Warning over mortgage switch.
Cath Hearnden, My Mortgage Direct director, said: "The double whammy of interest rate rises and the end of low-rate fixed deals has seen mortgage repayments shoot up overnight for many homeowners.
"We are seeing increasing numbers of borrowers who, rather than face reality, are using an interest-only remortgage as a form of defence against the onslaught of rising repayments until the cavalry arrives.
"Switching to interest only soothes their jangled nerves as it deals with the immediate problem of a sudden drop in disposable income until they put plan B into action."

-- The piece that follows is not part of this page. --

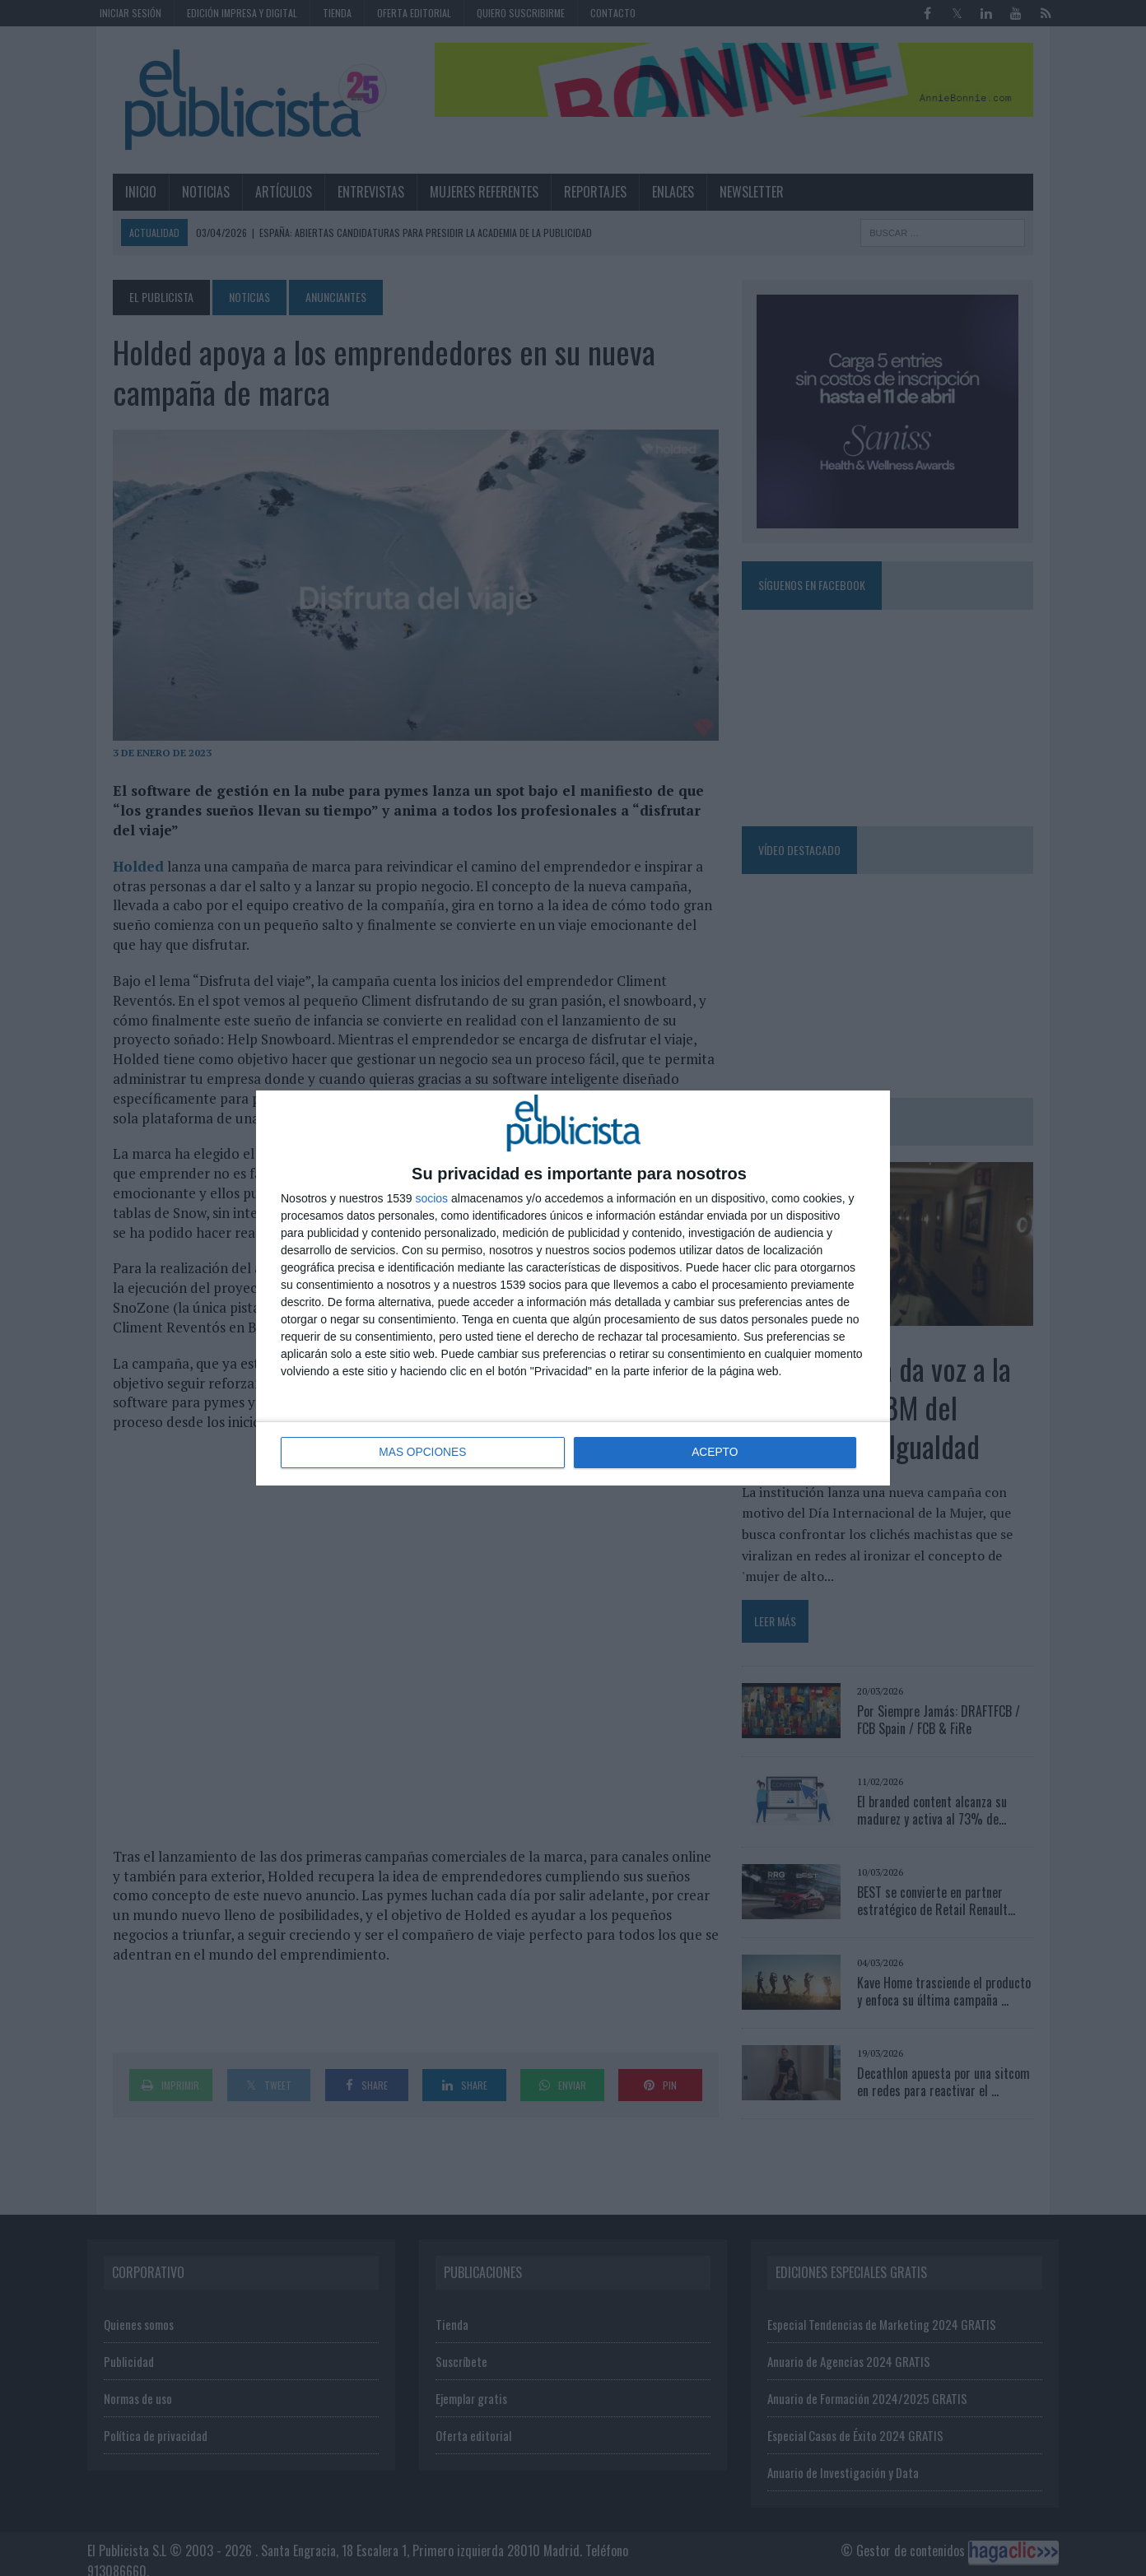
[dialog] (573, 1288)
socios (431, 1198)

This strategy is often justified by future plans to move house when the equity from the sale will redress the balance or an intention to change to repayment if their income increases. However, the reality is that interest-only repayments become 'normal' and it never seems to be the right time to bite the bullet and go back to paying off capital.
Repayments on a mortgage of pounds 150,000 over 25 years at an old fixed rate of 4.5 per cent for example would have been pounds 833.75. A new rate of 5.5 per cent would cost pounds 921.13. But interest only would take it back down to pounds 687.50.
Ms Hearnden added: "It's easy to see the attractions of the interest only escape route but there are ways of mitigating the effects of rising costs.
"We are advising clients who feel this is a necessary course of action that they could compromise by opting for part interest only and part repayment to keep the repayments the same.
"For example, the same mortgage at 5.5per cent with pounds 100,000 on repayment and pounds 50,000 on interest only would cost pounds 843.25, which is almost the same as they were paying previously."